• Task brief: The lines to retype run from the one containing "The image size" through the end of the listing below. Reproduce them exactly, leaving out pictures.

• Material supplied:
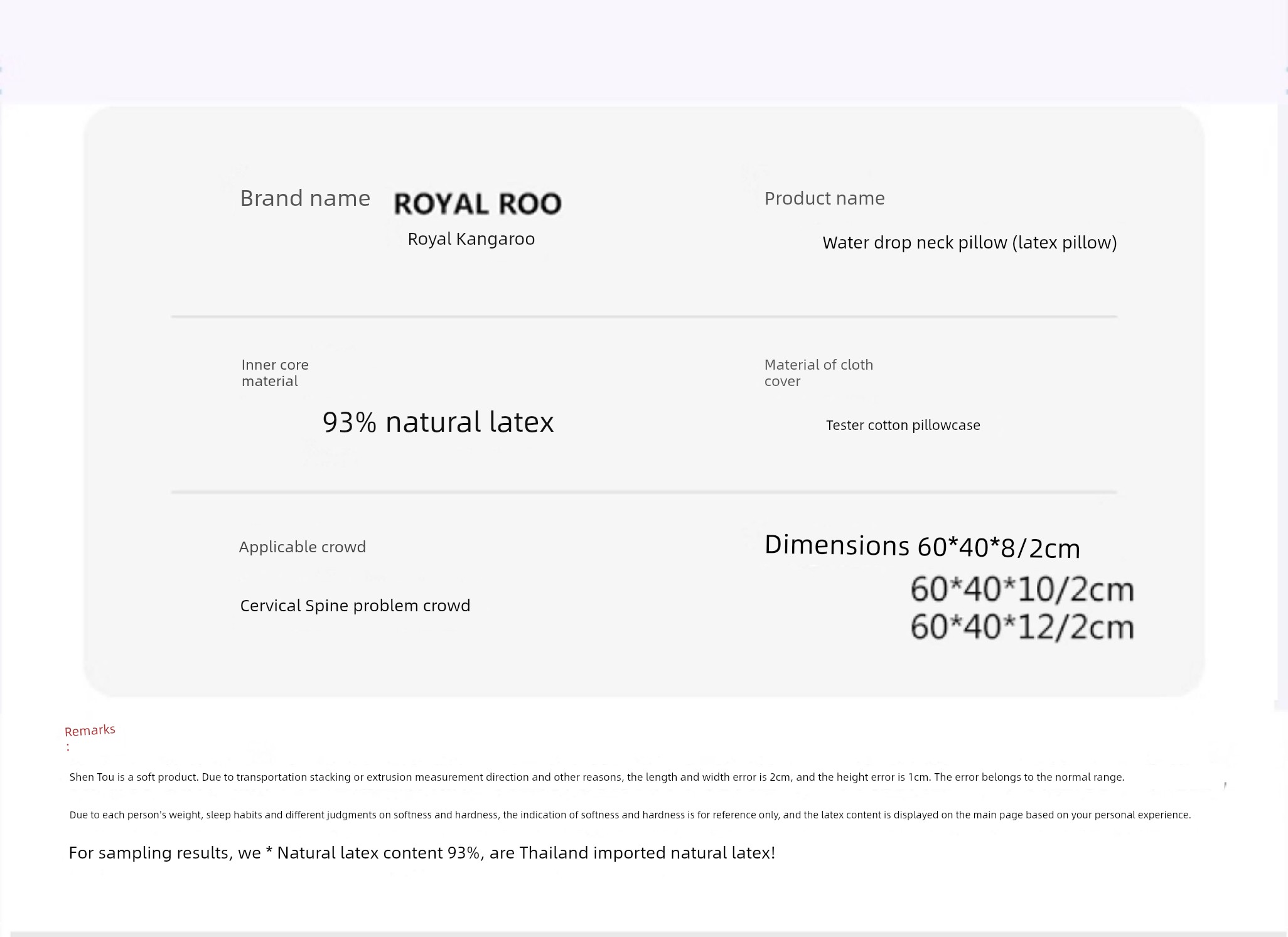This screenshot has width=1288, height=937.
Task: Click the "Brand name" label
Action: point(305,198)
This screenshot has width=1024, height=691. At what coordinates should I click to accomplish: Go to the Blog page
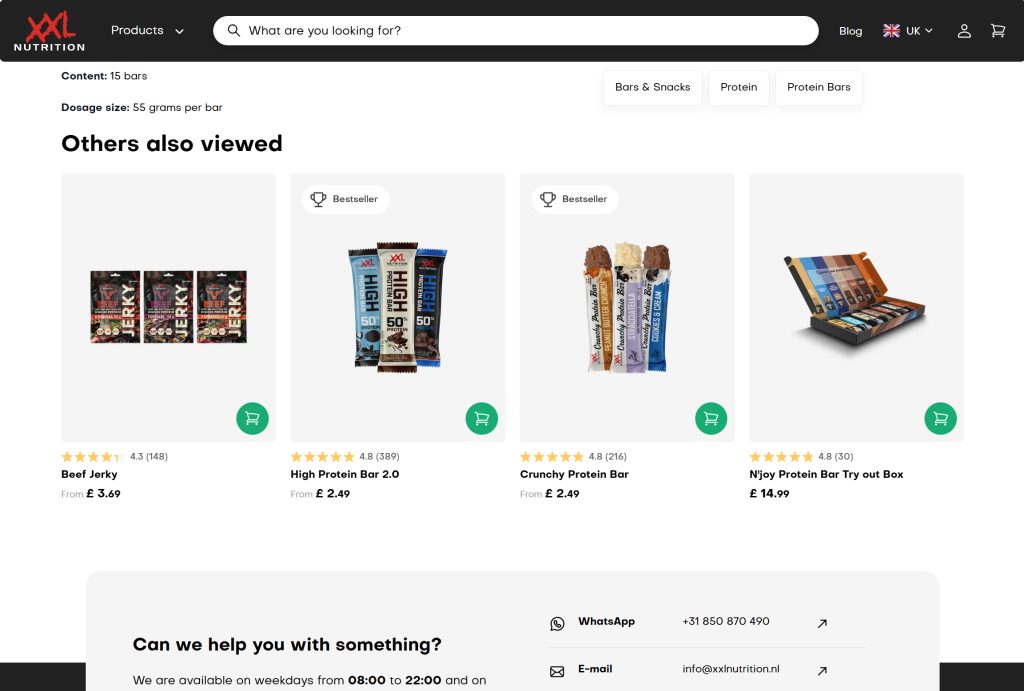[850, 31]
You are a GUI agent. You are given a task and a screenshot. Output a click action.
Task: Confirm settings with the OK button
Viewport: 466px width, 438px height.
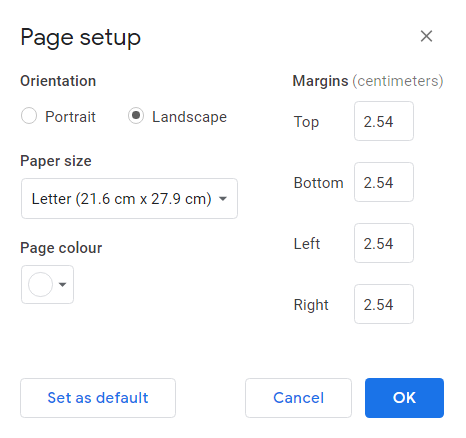[x=404, y=398]
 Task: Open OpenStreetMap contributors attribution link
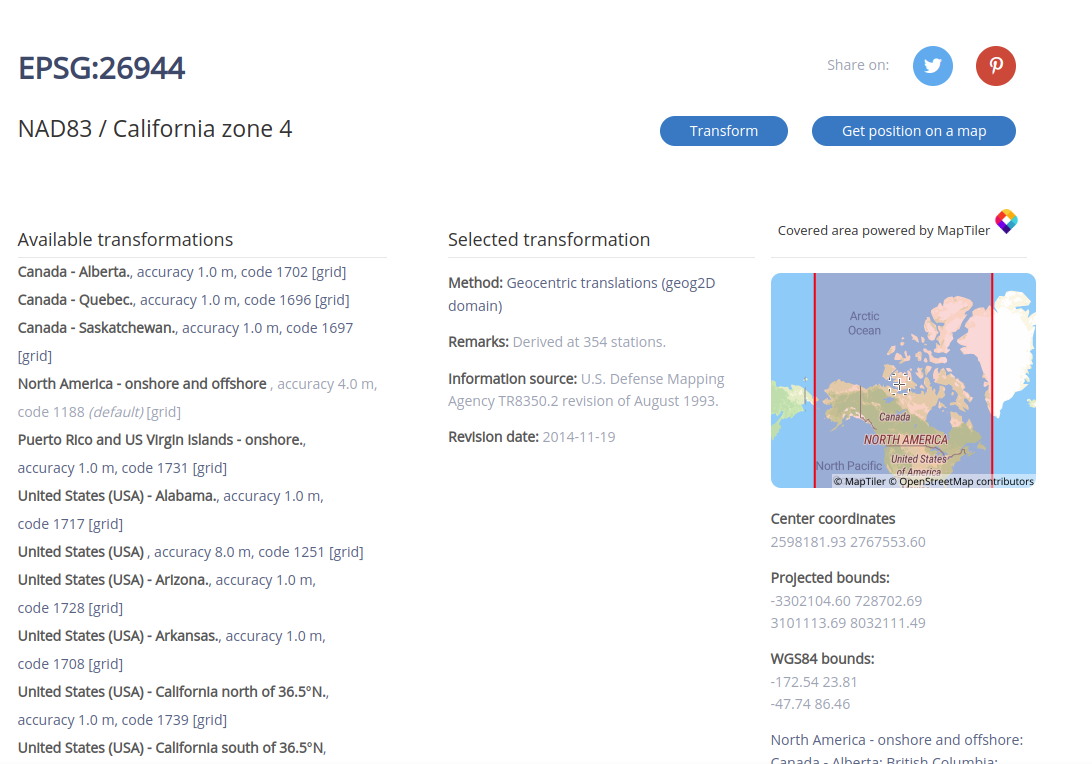point(966,482)
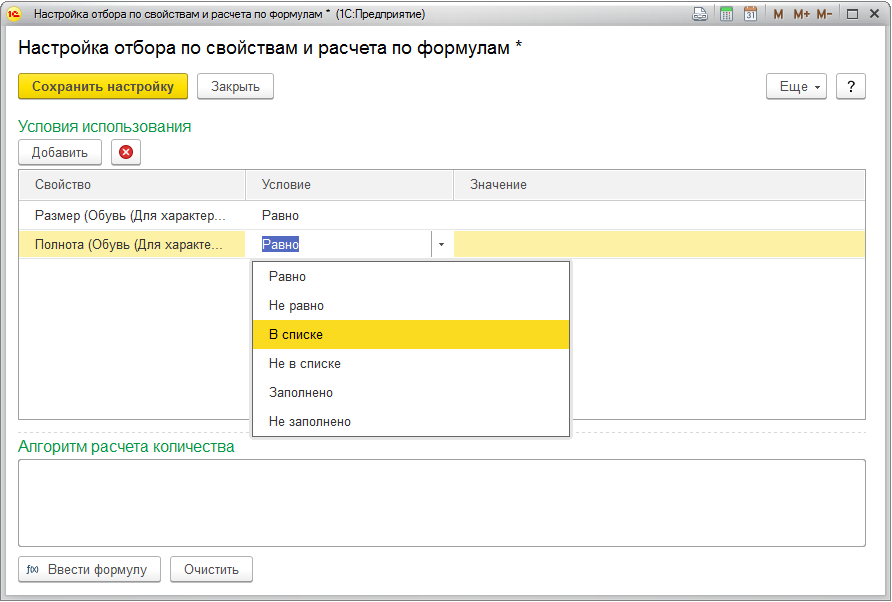Viewport: 892px width, 602px height.
Task: Click the Очистить button
Action: coord(211,569)
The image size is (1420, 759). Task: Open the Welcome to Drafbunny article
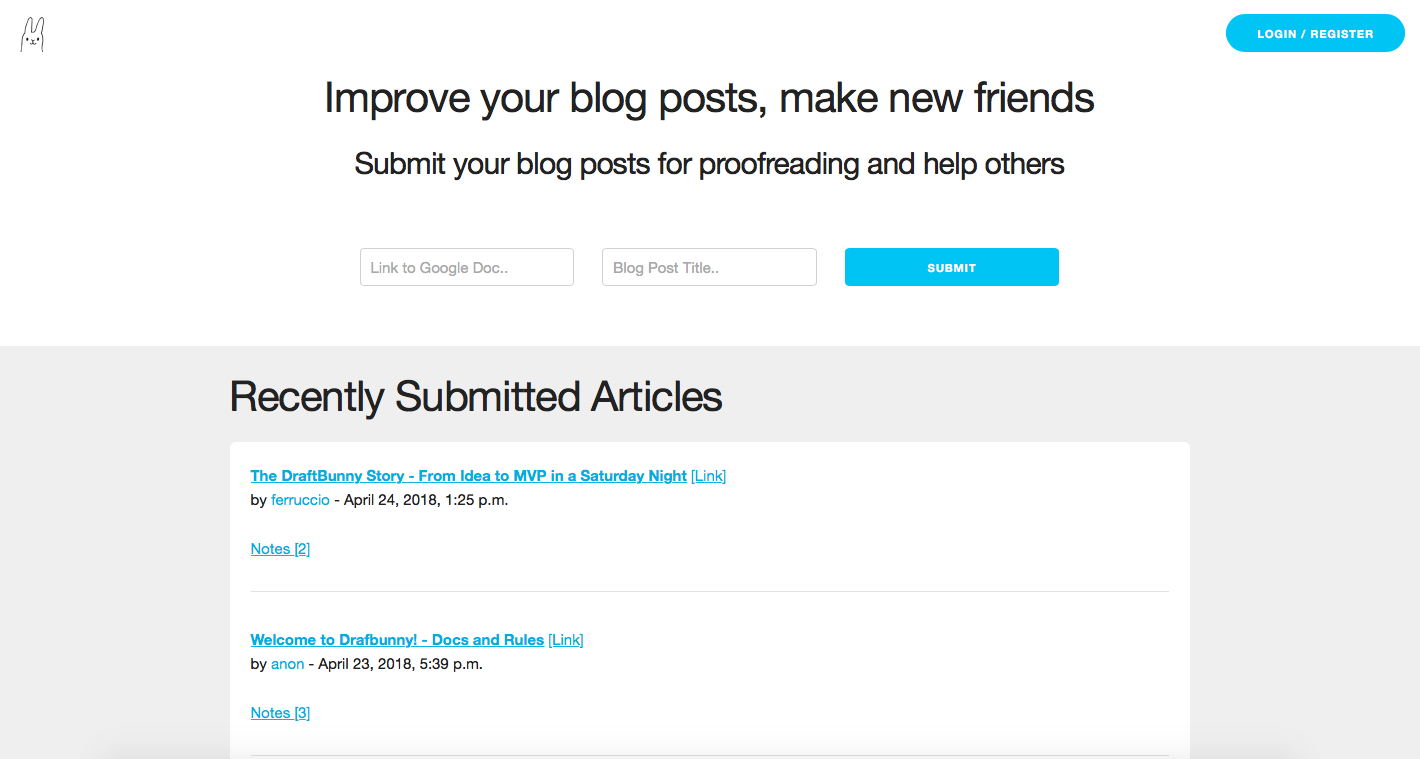coord(395,639)
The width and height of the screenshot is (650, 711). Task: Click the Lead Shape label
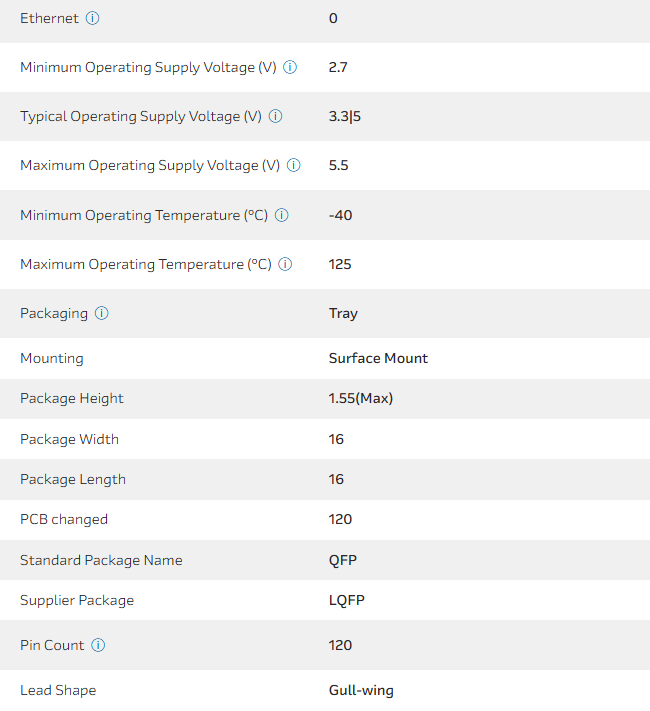[x=58, y=690]
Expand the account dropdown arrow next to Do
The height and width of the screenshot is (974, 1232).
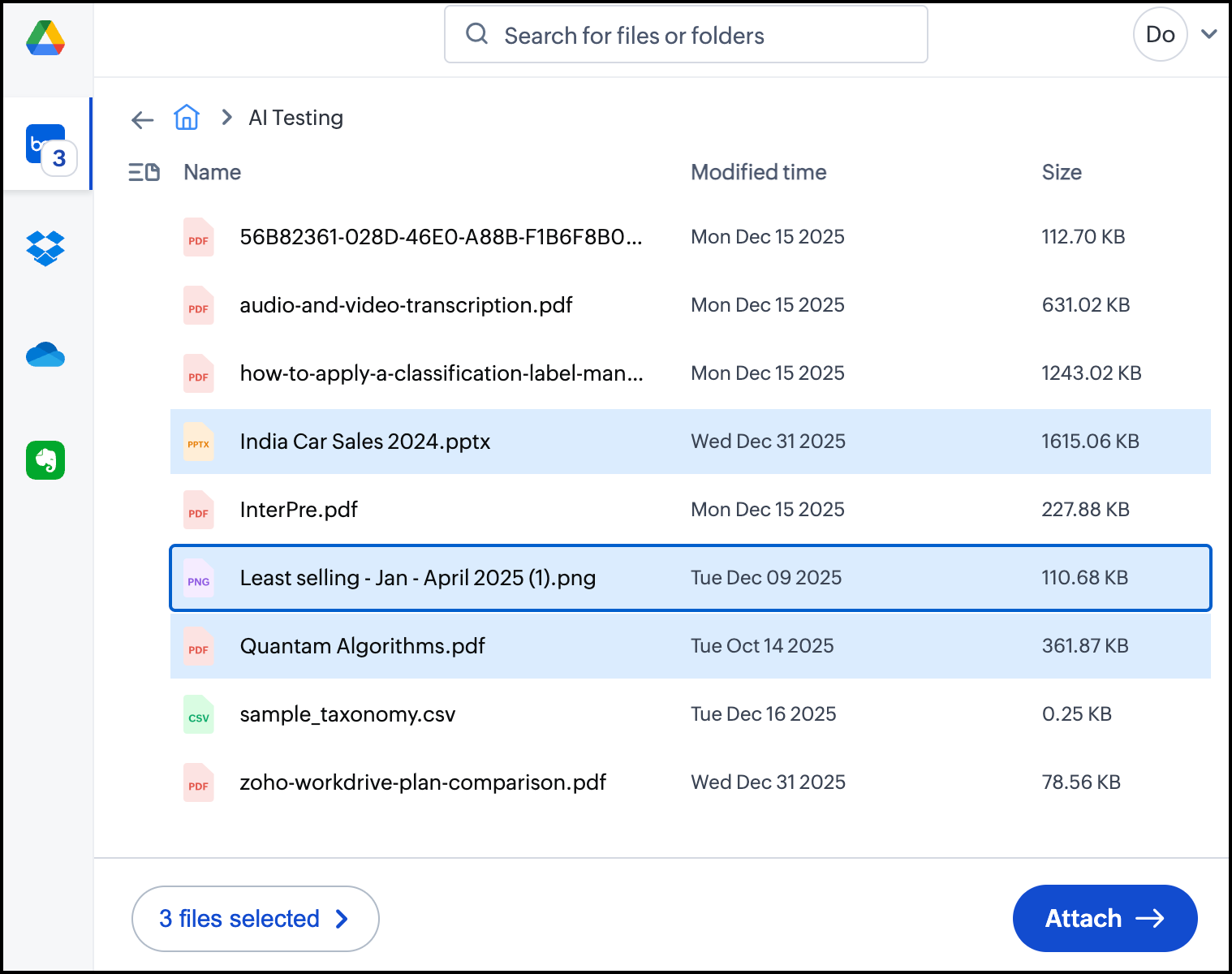point(1208,34)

• Written answer:
The image size is (1420, 759). Task: Open the Welcome to Drafbunny article
coord(395,639)
The width and height of the screenshot is (650, 711). Task: Click the Lead Shape label
[x=58, y=690]
Expand the account dropdown arrow next to Do
The height and width of the screenshot is (974, 1232).
point(1208,34)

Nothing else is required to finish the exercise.